• WHAT YOU HAVE TO DO:
Take from the records below each line that holds "navigation".

-------- DATA LISTING

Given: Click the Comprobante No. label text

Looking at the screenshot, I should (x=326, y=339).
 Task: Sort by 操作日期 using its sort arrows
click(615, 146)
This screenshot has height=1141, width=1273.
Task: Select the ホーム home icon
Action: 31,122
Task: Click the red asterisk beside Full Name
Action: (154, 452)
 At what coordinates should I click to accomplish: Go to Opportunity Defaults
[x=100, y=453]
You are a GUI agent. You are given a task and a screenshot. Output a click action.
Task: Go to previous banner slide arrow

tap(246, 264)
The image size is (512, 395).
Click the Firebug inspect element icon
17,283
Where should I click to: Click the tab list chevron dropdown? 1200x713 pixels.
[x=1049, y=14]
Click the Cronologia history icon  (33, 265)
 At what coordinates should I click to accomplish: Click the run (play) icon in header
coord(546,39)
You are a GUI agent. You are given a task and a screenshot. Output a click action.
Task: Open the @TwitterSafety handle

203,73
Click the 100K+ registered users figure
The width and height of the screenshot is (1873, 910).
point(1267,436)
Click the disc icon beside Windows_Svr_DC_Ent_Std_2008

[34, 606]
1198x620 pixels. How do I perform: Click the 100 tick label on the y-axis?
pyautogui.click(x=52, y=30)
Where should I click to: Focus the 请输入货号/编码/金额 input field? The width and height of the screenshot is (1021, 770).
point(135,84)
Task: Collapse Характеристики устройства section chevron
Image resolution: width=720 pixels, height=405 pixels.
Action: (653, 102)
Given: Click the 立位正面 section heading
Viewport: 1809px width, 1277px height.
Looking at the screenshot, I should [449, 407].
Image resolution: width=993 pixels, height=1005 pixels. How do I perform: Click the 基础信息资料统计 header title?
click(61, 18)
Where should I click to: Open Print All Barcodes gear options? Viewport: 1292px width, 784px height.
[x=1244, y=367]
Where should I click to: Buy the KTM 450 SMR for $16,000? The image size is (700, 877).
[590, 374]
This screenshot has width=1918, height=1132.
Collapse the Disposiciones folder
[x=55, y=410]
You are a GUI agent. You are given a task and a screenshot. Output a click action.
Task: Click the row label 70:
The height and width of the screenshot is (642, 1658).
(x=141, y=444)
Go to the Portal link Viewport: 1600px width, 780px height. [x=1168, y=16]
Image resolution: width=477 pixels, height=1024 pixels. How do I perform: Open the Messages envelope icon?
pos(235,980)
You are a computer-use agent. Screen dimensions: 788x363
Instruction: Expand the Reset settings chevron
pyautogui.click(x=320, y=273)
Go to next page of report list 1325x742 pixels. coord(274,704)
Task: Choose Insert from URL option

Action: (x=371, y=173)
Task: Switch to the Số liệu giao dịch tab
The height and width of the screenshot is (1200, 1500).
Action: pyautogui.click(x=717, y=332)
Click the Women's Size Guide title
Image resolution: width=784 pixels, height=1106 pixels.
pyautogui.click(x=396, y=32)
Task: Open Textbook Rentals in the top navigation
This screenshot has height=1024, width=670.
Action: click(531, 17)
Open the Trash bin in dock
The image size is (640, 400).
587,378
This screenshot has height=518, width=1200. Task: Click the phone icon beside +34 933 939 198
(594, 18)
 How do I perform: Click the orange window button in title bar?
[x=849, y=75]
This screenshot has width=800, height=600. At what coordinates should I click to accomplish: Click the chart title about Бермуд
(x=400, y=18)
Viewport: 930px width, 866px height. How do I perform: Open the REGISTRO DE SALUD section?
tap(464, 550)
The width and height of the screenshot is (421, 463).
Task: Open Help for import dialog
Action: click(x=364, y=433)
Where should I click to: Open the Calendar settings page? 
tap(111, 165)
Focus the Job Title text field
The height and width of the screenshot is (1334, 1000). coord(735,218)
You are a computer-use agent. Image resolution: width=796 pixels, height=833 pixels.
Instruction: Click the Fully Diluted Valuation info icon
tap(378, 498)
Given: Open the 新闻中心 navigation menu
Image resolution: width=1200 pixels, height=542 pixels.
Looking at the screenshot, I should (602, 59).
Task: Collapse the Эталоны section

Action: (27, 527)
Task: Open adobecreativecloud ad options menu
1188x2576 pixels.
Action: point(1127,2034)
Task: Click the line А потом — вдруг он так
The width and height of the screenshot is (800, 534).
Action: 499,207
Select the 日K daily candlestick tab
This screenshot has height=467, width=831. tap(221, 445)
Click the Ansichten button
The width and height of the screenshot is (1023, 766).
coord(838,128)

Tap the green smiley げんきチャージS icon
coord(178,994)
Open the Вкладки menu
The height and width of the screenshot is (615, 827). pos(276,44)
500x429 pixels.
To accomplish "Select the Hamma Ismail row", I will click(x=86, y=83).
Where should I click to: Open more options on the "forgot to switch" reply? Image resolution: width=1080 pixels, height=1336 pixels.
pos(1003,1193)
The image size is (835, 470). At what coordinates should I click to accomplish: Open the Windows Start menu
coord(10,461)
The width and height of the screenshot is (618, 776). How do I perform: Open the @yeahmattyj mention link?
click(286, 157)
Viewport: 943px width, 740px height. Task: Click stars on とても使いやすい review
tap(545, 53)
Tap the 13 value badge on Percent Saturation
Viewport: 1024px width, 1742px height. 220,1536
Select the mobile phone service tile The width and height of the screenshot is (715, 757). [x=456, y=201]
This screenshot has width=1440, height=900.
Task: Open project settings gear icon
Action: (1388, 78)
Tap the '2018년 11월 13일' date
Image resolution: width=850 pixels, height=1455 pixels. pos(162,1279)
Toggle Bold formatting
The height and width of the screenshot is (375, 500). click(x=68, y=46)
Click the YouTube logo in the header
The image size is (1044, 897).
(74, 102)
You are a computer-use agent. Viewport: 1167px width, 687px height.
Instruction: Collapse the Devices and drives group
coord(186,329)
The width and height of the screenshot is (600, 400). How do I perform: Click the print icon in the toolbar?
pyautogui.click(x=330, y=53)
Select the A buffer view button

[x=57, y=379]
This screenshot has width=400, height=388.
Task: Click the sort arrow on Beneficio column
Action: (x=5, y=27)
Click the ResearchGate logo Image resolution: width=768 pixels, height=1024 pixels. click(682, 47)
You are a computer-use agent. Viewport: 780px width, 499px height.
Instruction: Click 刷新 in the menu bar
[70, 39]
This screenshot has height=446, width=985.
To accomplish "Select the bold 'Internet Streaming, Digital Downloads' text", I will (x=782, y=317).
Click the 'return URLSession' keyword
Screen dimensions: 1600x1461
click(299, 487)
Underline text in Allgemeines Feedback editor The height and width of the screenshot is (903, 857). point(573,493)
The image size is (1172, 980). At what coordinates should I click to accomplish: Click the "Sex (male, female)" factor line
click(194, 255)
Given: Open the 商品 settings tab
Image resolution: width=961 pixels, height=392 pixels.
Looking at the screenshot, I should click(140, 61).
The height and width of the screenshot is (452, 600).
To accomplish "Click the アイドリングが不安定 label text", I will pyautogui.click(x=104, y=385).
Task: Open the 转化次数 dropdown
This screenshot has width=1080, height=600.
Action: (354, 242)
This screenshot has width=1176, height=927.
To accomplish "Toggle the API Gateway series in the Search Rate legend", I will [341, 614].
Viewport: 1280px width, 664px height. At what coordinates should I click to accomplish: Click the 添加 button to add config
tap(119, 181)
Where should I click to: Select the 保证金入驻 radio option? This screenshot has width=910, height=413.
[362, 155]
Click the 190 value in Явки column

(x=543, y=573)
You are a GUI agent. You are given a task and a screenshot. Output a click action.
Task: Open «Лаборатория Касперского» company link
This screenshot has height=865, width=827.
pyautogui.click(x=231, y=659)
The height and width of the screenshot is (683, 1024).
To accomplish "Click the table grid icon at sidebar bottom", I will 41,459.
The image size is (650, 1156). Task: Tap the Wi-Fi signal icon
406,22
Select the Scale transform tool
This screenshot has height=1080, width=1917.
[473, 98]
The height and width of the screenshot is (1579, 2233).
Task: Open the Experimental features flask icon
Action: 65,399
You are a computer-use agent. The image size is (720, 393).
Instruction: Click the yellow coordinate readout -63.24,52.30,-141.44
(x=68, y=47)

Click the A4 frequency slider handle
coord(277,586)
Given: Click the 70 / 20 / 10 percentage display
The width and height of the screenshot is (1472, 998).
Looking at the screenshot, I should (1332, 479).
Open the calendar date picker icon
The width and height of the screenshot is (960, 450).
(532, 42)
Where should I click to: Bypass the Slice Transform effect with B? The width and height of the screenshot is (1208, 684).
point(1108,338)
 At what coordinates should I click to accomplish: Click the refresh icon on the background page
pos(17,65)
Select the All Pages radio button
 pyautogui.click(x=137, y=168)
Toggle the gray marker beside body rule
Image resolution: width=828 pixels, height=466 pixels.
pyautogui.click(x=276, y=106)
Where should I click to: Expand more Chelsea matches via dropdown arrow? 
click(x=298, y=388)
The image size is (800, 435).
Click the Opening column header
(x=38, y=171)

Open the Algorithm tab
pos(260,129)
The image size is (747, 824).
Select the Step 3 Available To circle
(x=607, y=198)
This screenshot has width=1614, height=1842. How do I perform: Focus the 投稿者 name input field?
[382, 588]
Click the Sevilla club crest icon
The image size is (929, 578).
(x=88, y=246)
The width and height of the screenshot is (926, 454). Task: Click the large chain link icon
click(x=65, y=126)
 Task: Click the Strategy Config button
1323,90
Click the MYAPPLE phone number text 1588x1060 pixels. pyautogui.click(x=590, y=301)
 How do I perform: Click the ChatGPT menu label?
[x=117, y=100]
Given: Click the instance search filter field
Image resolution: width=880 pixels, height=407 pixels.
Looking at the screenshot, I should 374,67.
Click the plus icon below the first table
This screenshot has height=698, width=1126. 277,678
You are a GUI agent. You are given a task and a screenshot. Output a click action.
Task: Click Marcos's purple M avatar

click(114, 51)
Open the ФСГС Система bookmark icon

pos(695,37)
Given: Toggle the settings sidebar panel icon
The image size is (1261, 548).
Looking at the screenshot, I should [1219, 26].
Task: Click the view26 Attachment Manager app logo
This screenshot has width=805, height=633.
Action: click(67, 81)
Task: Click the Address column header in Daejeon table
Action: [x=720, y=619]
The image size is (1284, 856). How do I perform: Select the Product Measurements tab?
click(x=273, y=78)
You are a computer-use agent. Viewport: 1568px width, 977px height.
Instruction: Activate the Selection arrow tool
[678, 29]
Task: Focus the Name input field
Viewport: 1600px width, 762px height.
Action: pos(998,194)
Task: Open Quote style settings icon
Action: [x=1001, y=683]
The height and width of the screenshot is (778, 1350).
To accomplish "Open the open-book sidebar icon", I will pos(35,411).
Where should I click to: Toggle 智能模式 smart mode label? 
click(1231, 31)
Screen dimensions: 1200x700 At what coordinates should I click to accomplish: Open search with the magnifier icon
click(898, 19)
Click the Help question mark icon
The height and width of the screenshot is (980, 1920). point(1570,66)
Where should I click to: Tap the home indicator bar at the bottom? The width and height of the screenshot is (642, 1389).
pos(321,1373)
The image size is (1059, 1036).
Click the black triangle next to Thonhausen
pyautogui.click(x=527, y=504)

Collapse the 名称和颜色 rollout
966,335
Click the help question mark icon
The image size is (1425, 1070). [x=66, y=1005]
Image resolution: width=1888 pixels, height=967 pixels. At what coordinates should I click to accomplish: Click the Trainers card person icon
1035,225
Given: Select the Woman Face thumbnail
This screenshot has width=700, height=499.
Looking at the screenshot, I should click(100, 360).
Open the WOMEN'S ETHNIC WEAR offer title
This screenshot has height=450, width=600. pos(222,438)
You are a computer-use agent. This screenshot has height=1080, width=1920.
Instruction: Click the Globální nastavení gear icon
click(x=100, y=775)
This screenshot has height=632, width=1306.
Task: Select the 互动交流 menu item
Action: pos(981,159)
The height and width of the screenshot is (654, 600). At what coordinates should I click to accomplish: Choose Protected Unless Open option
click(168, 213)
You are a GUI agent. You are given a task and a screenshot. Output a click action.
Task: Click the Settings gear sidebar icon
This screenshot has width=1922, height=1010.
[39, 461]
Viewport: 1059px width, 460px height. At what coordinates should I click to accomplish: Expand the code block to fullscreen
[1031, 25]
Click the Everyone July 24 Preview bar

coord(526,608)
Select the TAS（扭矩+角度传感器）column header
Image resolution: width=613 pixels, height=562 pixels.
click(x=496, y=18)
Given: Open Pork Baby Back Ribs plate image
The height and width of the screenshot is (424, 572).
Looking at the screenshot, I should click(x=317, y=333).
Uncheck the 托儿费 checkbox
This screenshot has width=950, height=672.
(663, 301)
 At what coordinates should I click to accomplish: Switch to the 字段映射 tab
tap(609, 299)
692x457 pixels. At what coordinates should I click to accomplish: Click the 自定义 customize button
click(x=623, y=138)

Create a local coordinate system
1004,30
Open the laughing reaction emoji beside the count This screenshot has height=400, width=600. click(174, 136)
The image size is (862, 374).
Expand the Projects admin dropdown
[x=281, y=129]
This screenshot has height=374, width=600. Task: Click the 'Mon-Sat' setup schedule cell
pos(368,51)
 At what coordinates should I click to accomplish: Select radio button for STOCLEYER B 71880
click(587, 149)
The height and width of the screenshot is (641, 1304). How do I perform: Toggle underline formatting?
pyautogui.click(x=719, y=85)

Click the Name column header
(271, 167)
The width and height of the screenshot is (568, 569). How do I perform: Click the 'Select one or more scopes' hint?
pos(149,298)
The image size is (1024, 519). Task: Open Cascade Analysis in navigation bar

----------------

• REPLY TO THE EXERCISE:
Task: Open Textbook Rentals in the top navigation
Given: Open the 新闻中心 navigation menu
The image size is (1024, 519). Task: Open Cascade Analysis in navigation bar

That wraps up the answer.